Repeat all of the data exactly. Leave nothing out.

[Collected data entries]

----------

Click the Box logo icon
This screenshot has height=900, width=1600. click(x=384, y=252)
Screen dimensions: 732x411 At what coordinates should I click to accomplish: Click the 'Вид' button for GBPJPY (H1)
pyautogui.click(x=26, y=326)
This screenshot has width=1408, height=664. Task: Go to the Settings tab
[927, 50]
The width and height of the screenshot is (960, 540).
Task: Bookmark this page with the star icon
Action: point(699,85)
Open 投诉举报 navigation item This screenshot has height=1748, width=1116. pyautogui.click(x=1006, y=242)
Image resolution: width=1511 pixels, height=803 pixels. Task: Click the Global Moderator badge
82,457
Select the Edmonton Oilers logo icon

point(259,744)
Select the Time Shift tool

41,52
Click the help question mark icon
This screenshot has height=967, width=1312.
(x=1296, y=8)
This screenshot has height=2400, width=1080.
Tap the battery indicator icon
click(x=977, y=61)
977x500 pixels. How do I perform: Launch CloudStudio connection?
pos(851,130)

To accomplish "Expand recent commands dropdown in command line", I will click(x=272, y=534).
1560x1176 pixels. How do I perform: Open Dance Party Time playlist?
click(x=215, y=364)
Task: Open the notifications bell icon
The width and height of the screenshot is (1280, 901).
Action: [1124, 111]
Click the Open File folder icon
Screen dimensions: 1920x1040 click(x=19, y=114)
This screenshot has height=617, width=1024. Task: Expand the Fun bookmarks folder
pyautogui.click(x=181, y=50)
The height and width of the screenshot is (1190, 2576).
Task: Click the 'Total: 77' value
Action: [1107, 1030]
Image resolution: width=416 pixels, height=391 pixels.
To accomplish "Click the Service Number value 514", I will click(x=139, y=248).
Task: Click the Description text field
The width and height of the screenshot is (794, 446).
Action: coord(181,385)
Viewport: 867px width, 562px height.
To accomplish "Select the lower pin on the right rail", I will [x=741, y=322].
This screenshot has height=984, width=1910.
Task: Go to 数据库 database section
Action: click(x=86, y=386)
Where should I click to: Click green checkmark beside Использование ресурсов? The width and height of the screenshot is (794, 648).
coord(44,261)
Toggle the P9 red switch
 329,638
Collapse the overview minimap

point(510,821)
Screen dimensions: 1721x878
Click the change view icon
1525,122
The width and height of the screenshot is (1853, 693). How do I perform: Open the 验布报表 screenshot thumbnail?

----------

Finished task ::
Click the Box logo icon
This screenshot has height=900, width=1600. click(x=384, y=252)
Screen dimensions: 732x411 At what coordinates should I click to accomplish: Click the 'Вид' button for GBPJPY (H1)
pyautogui.click(x=26, y=326)
This screenshot has width=1408, height=664. Task: Go to the Settings tab
[927, 50]
The width and height of the screenshot is (960, 540).
Task: Bookmark this page with the star icon
Action: point(699,85)
Open 投诉举报 navigation item This screenshot has height=1748, width=1116. pyautogui.click(x=1006, y=242)
Image resolution: width=1511 pixels, height=803 pixels. Task: Click the Global Moderator badge
82,457
Select the Edmonton Oilers logo icon

point(259,744)
Select the Time Shift tool

41,52
Click the help question mark icon
This screenshot has height=967, width=1312.
(x=1296, y=8)
This screenshot has height=2400, width=1080.
Tap the battery indicator icon
click(x=977, y=61)
977x500 pixels. How do I perform: Launch CloudStudio connection?
pos(851,130)

To accomplish "Expand recent commands dropdown in command line", I will click(x=272, y=534).
1560x1176 pixels. How do I perform: Open Dance Party Time playlist?
click(x=215, y=364)
Task: Open the notifications bell icon
The width and height of the screenshot is (1280, 901).
Action: [1124, 111]
Click the Open File folder icon
Screen dimensions: 1920x1040 click(x=19, y=114)
This screenshot has height=617, width=1024. Task: Expand the Fun bookmarks folder
pyautogui.click(x=181, y=50)
The height and width of the screenshot is (1190, 2576).
Task: Click the 'Total: 77' value
Action: [1107, 1030]
Image resolution: width=416 pixels, height=391 pixels.
To accomplish "Click the Service Number value 514", I will click(x=139, y=248).
Task: Click the Description text field
The width and height of the screenshot is (794, 446).
Action: coord(181,385)
Viewport: 867px width, 562px height.
To accomplish "Select the lower pin on the right rail", I will [x=741, y=322].
This screenshot has height=984, width=1910.
Task: Go to 数据库 database section
Action: click(x=86, y=386)
Where should I click to: Click green checkmark beside Использование ресурсов? The width and height of the screenshot is (794, 648).
coord(44,261)
Toggle the P9 red switch
 329,638
Collapse the overview minimap

point(510,821)
Screen dimensions: 1721x878
Click the change view icon
1525,122
The width and height of the screenshot is (1853, 693). How do I perform: Open the 验布报表 screenshot thumbnail?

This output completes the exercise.